Is it? Can you be the zenith of something while being a deconstruction of and commentary on it? I suppose it is, but I see it as sort of a separate kind of work. It's almost a deservice to both it and "pure" superhero stories to call it the zenith. Like it didn't elevate the superhero comic so much as it chronicled and explored its depths.

Then again, Unbreakable or The Incredibles might be the zenith of superhero movies, but again, I don't consider them the same. =)

But, and it's quite a big one, he has way more duds than Miura will most likely ever have.

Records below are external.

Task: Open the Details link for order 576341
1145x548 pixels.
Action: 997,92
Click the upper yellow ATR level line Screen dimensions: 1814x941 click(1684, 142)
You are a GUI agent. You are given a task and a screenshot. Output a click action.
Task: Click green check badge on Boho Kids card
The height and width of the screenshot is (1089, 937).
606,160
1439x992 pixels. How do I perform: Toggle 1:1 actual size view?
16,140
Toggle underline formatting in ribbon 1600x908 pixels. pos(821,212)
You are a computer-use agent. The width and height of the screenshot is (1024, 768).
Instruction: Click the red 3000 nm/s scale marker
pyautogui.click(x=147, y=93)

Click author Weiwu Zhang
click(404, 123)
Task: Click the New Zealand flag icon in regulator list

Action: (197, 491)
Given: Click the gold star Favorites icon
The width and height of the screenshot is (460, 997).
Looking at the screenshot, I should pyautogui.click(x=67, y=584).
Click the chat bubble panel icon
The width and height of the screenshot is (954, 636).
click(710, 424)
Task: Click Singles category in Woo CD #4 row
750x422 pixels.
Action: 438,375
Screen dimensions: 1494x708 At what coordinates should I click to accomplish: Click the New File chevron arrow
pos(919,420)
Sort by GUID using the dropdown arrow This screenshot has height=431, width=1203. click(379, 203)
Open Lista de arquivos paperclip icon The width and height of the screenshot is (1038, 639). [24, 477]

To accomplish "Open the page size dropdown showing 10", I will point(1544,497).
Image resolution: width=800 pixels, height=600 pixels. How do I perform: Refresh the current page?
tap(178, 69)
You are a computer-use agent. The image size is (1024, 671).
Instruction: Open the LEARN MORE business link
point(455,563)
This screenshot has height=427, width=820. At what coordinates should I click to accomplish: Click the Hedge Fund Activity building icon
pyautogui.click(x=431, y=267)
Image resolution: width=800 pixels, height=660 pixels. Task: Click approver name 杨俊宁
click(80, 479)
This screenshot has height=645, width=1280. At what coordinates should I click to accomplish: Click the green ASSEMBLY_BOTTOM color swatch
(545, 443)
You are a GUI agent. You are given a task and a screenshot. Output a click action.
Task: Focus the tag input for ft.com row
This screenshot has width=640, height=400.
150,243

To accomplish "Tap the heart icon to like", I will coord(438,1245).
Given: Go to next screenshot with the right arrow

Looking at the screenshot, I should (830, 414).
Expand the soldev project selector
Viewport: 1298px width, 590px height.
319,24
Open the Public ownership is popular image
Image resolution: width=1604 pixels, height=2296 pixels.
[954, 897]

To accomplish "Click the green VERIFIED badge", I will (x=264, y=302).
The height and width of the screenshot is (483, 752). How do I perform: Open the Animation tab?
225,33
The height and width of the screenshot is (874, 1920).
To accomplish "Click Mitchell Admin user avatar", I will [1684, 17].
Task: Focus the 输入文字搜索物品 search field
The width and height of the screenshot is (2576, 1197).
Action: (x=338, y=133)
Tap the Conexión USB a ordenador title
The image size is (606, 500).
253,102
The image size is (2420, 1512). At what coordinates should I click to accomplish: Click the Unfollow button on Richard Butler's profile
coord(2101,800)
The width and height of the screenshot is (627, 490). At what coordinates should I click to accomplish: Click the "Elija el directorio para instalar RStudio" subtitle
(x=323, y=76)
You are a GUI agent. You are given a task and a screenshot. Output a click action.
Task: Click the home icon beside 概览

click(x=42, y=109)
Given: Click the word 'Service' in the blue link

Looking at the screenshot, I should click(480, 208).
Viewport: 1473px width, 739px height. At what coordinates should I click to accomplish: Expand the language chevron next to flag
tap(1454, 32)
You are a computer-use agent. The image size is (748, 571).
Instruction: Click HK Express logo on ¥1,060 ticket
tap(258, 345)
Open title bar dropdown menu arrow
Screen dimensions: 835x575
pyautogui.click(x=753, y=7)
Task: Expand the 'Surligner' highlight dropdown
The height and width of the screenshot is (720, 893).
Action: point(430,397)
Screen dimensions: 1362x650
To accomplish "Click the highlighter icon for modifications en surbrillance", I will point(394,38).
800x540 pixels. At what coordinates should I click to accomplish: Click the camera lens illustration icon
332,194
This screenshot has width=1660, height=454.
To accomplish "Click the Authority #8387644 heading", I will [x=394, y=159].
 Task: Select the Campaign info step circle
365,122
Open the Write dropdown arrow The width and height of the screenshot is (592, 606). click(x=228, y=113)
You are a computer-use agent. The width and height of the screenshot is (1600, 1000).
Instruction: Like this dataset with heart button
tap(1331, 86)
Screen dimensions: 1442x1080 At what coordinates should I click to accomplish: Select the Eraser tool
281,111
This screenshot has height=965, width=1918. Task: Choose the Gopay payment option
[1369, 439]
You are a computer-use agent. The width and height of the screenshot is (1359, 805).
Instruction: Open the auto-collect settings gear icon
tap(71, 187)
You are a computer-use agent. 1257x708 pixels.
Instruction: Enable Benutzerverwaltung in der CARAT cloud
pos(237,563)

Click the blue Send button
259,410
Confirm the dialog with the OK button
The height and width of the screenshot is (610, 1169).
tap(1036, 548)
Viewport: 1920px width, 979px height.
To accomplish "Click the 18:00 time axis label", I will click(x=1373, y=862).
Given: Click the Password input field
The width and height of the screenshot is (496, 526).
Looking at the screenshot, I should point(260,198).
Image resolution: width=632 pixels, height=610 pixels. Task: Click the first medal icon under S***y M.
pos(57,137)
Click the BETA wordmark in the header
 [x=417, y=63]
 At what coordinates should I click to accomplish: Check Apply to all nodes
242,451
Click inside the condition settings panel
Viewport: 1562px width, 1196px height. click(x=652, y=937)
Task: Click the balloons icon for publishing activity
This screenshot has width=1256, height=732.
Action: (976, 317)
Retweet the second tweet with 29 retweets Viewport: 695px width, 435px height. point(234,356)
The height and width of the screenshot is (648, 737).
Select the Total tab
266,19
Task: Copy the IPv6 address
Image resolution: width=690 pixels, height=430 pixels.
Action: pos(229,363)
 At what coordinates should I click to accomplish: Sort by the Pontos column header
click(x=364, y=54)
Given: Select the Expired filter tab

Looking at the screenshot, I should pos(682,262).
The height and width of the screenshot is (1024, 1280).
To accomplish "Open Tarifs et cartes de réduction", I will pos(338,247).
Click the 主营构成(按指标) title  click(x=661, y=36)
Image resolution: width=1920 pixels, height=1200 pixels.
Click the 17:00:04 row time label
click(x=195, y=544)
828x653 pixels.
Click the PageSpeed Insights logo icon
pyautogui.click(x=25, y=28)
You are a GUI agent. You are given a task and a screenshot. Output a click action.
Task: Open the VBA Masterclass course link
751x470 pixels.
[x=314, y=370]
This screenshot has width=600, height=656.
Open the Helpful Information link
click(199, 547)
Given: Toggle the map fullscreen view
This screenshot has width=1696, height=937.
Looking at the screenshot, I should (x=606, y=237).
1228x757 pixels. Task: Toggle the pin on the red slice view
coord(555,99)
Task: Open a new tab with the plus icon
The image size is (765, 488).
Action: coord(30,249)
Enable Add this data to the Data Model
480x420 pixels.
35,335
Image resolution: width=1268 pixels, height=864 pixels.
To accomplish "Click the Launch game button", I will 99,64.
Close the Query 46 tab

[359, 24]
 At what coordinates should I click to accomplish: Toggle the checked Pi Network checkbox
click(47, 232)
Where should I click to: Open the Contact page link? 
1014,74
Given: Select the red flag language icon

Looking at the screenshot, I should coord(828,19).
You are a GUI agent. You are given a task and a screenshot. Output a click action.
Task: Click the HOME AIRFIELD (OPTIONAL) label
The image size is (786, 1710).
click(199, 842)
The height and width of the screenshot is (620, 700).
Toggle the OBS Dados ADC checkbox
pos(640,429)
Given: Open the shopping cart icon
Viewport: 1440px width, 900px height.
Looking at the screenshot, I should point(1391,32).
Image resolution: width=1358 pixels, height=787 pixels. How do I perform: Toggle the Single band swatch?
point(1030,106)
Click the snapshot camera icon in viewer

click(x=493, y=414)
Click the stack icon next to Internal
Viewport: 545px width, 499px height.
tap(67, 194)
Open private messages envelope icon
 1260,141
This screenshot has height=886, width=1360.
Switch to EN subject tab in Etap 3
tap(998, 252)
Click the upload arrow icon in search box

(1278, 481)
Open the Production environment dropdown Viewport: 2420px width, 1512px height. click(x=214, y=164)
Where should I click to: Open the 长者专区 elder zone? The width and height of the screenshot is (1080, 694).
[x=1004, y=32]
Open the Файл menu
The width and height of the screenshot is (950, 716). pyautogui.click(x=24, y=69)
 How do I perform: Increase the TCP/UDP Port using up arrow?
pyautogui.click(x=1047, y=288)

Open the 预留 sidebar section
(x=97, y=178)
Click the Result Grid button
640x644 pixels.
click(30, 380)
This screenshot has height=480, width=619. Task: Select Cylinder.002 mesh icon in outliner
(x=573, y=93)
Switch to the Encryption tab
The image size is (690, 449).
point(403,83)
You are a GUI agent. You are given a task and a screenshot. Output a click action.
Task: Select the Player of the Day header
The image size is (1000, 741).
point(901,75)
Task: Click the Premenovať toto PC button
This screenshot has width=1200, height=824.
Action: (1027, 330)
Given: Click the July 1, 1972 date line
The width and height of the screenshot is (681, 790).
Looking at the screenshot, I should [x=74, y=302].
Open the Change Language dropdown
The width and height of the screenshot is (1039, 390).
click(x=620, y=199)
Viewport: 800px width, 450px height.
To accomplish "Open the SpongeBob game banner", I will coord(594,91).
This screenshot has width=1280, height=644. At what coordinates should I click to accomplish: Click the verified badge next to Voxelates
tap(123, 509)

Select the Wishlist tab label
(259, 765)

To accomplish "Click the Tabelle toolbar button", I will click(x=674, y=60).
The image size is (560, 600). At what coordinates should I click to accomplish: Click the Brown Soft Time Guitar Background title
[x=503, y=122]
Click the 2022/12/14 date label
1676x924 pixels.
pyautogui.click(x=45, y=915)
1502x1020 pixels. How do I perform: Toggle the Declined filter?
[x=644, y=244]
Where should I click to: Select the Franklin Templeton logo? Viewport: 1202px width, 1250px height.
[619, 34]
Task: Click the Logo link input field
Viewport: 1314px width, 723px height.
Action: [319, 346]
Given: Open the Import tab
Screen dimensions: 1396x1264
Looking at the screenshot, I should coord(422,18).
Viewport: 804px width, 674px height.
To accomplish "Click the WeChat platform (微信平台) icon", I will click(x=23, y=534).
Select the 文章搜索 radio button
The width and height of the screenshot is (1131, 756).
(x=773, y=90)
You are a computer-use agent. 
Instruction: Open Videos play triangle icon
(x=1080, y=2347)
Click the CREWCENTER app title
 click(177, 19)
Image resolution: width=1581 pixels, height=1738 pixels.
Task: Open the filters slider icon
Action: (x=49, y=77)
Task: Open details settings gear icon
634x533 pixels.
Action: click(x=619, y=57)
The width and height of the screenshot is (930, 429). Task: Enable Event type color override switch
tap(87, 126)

Well, it's a double edged sword, Miura does benefit from the foundation he's built, he could probably make Guts passing gas fascinating to me at this point, but building and maintaining such a level of quality for this long without burning out, losing interest himself or fucking up indefensibly is incredible (hard to imagine Moore or anyone else working on something this long without wrecking it, purposefully or not). Plus, he's actually successfully reinvented the story multiple times while making it seem totally cohesive stretching all the way back to almost the very beginning (missed it by a few pages =). Also, unlike someone like Lucas, it doesn't feel like he's just resting on his laurels and doing the same thing forever because that's pretty much all he's got to say. He slowly built Berserk into what it is today, and it still seems vital and to possess him even if he'd also like to try other things (but he's not short-changing it or doing it injustice). Anyway, a rare achievement all around. I hope he gets a chance to risk a few duds after Berserk though. It'd be great to see him develop some far out sci-fi or pure horror, or both! Just imagine him doing a truly unseemly horror comic. *shudders*
 
Skeleton said:
I think the multi-episode arcs in the later seasons actually detracted from the show's quality to a degree because the show's quality comes from the "human level" experiences rather than grand stories that deal with the overarching Star Wars myth. Most of the episodes that I thought were fantastic don't have an effect on the overall Star Wars myth (troopers defend or lose a planet or base that's never mentioned or seen again in the Star Wars story) and don't include the mythos' major players (like Anakin, sorry Johnstantine). But I love them because they take these lesser characters that are normally no more than canon fodder and give them an an ocean's worth of depth. They make you care about characters you wouldn't otherwise care about. They make you see an event from multiple, unique perspectives. They show you the effects that these events have on practically everyone involved. The characters interact naturally and grow and question and wonder.

I agree with pretty much all of this, but instead of "fantastic" I'd say "alright" and instead of "ocean's worth of depth" I'd say "kind of good depth" :iva:

For the record, my favorite episode was probably the one involving the Jedi kids trying to find those crystals in that cavern so they could build those light sabers. I can't remember much of it though, only that when it ended, I said to myself, "this was fine."
 

Johnstantine

Skibbidy Boo Bop
NightCrawler said:
If Watchmen is the zenith of super hero comics, then Providence will be the same for horror.

Personally, Watchmen is more of the zenith of deconstructionism in comics in general, not so much super hero comics. I'd say that the zenith of super hero comics in a classical sense is All Star Superman.
 
Johnstantine said:
Personally, Watchmen is more of the zenith of deconstructionism in comics in general, not so much super hero comics. I'd say that the zenith of super hero comics in a classical sense is All Star Superman.

I can not get behind or understand the raving amazement for All Star Superman. Of all the critically acclaimed stories, that one has me scratching my head. I'd take watchmen over that any day of the week. Even TDKR is better written, though the art is atrocious. I'd put Kindom Come as the king as far as D.C. Is concerned.

There any news on the next trailer for TLJ?